The background to this is a longish story, but the summary is that some years ago now I swore off
for loops completely in an effort to get better at functional programming, and learn
purrr and the
Initially it was just going to be for one project, but once I got a streak going it got kind of addictive - and I did get pretty good at doing things the
purrr way. Every so often I felt so pleased with myself that I would try to swagger about on #rstats Twitter posting my number:
I was just reminded I've gone 782 days with no loops written in #rstats. Why do we need to teach these to beginners again?
So I mean sure, being a spectre people feel the need to banish is partly hilarious. But it also makes me feel some guilt. I detest code shaming. And I wonder if there are people less experienced than Mike and Roger out there who have been made to feel genuinely bad about writing
for loops due to my tweets on the subject over the years.
The aim of this post is to attempt to clarify my position and fill out some nuance that is not possible in the Twitter format.
Cognitively loaded cupcakes
I'm hardly an original thinker on this subject. The presentation that really flipped me from ambivalence to wanting to move away from loops was this 2016 talk by Hadley Wickham. There's a section about
for loops as cupcake recipes that highlights how much baggage
for loops force you to carry, felt especially once you have internalised the concept of iteration. He goes on to show how this heaviness or noisiness can obscure what the important points of difference are between your looping constructs.
I pretty much buy all of this. Maybe I have a small brain, but the cognitive load issue resonated with me. There's a literate programming angle there too. Not to mention the joy of freedom from the insanity of mindlessly typing out the same
result <- vector(length(thing))
i in length()/seq_along() boiler plate code Every. Single. Time.
It's a trap
for loops are particularly challenging to get right. For starters there's no one way to determine the number of iterations that will always work. Consider this mess:
1:numberis common and seems to work fine but then you get burned by
1:0 == c(1, 0)
length(thing)is okay but then you get burned by
length(NA) == 1and if
thingunexpectedly has dimensions is will just silently use the wrong one - like number of columns in the dataframe.
seq_along()is pretty robust but has the same issue with
nrow()is good but for multi-dimensional only.
But wait there's more! To use loops efficiently in R you need to have awareness of how your data structures will behave in memory when acted on by your loop:
- You need to declare some storage for the loop results before the loop body otherwise you will fall into the growing a data structure R anti-pattern.
- You do not want to use for loops to modify dataframe rows. It will be horrifically slow - this is the row-wise modification of data in a loop R anti-pattern
So here we see something that many people consider should be one of the first things taught in a programming curriculum is a dead set minefield in R. R developers before us have been kind enough to write us some functions to concrete over much of this danger. It makes sense to me to use them.

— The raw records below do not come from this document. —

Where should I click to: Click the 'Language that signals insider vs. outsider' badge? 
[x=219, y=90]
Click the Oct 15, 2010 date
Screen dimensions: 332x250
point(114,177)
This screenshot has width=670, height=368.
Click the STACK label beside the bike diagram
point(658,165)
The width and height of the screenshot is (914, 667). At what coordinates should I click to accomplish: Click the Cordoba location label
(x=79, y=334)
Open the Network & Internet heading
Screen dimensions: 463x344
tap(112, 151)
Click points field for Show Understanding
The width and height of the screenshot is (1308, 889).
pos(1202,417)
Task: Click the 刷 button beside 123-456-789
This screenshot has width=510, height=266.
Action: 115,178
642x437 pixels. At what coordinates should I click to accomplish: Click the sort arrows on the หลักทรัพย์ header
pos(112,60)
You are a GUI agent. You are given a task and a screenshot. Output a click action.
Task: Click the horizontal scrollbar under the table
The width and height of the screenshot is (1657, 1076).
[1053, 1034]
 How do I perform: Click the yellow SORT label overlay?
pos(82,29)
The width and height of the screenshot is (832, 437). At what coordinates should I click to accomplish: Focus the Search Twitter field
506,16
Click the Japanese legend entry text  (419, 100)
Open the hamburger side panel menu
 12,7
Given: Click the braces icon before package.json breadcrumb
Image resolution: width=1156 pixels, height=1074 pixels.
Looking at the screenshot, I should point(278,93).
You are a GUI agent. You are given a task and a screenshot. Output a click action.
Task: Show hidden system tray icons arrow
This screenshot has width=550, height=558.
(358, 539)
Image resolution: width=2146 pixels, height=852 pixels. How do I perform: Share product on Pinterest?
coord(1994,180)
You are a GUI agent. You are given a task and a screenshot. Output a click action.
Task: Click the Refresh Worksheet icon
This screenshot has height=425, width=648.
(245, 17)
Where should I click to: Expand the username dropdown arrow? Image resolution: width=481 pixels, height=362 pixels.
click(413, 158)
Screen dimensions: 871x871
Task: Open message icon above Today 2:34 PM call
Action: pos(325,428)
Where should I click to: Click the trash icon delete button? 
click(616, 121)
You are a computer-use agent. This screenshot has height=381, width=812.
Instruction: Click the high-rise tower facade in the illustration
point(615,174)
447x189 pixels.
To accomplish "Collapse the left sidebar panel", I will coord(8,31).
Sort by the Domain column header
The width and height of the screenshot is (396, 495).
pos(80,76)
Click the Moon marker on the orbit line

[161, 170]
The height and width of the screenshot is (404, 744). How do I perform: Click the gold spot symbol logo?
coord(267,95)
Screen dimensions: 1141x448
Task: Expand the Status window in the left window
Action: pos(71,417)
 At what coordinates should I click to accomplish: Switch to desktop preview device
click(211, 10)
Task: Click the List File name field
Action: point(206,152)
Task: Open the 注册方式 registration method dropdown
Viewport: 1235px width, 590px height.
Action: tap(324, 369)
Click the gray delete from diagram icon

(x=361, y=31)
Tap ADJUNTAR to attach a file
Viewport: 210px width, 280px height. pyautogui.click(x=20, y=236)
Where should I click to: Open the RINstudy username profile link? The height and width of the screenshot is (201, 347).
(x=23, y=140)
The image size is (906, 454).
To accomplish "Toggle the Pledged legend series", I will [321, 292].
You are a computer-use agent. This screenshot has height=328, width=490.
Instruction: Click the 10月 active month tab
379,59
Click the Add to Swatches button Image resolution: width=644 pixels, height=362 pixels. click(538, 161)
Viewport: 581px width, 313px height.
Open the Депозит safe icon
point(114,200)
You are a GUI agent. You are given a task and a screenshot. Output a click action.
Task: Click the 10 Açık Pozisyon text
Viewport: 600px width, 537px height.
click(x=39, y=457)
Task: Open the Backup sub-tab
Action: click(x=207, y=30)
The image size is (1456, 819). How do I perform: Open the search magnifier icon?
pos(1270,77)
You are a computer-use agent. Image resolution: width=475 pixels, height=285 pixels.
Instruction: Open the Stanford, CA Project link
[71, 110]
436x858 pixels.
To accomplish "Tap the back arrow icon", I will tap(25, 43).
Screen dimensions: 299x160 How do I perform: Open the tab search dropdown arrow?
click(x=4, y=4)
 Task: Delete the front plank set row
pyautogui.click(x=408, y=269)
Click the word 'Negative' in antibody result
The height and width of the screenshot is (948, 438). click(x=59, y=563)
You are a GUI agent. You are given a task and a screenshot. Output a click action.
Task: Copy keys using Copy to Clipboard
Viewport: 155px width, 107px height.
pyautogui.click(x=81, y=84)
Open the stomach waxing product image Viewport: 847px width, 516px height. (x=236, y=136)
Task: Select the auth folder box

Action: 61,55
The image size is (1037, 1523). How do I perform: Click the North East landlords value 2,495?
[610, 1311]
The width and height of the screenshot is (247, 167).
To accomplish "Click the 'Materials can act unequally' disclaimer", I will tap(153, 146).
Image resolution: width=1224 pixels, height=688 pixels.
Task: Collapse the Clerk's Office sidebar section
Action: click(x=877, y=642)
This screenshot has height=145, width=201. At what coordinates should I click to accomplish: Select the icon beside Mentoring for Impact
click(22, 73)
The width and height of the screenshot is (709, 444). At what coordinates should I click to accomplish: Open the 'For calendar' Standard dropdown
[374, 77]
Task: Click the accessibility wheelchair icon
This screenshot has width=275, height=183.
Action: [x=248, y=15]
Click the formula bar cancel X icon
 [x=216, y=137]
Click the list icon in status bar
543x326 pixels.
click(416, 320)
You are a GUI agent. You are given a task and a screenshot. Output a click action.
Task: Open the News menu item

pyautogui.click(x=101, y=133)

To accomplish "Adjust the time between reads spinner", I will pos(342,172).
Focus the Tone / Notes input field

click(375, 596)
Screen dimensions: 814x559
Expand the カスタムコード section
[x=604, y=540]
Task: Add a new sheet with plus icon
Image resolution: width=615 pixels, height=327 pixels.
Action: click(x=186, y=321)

The tragedy of decompilation
A strong theme of some of the programming reading I have been doing recently is the importance of strategies to manage the complexity of your code for finishing projects and maintaining them. The major tool you have to do this is the ability to create abstractions. I've found trying to get better at this to be extremely challenging, but the creative process feels like it could be one of the most enjoyable aspects of programming for me.
When you create an abstraction you build up an object or function in code that maps closely to some part of your mental model of your problem. If you do it well enough, you can express your coded solution simply, and 'in your own words', and have it solved. That is MAGIC. Think about the most popular R packages. By and large their popularity is due to the quality of the abstractions that they provide.
A loop is not an abstraction. It is a low level construct that maps relatively closely to how computers work, not necessarily to how humans think. To use a loop you have to take your high-level formulation of a solution and 'build down' or 'decompile' to the level of primitive computing operations like
if else. Sometimes this is unavoidable, but the danger in leaving your solution expressed in these terms is that the high level mental constructs you formed your solution with are not present in the code.
This means that when someone else, or you in the future, reads the solution, decompilation artifacts can be mistaken as important to the algorithm. An example decompilation artifact is the sequentiality constraint inherent in a loop - is this important or could the iteration happen in parallel? It's not clear without tracing through all the looped steps carefully.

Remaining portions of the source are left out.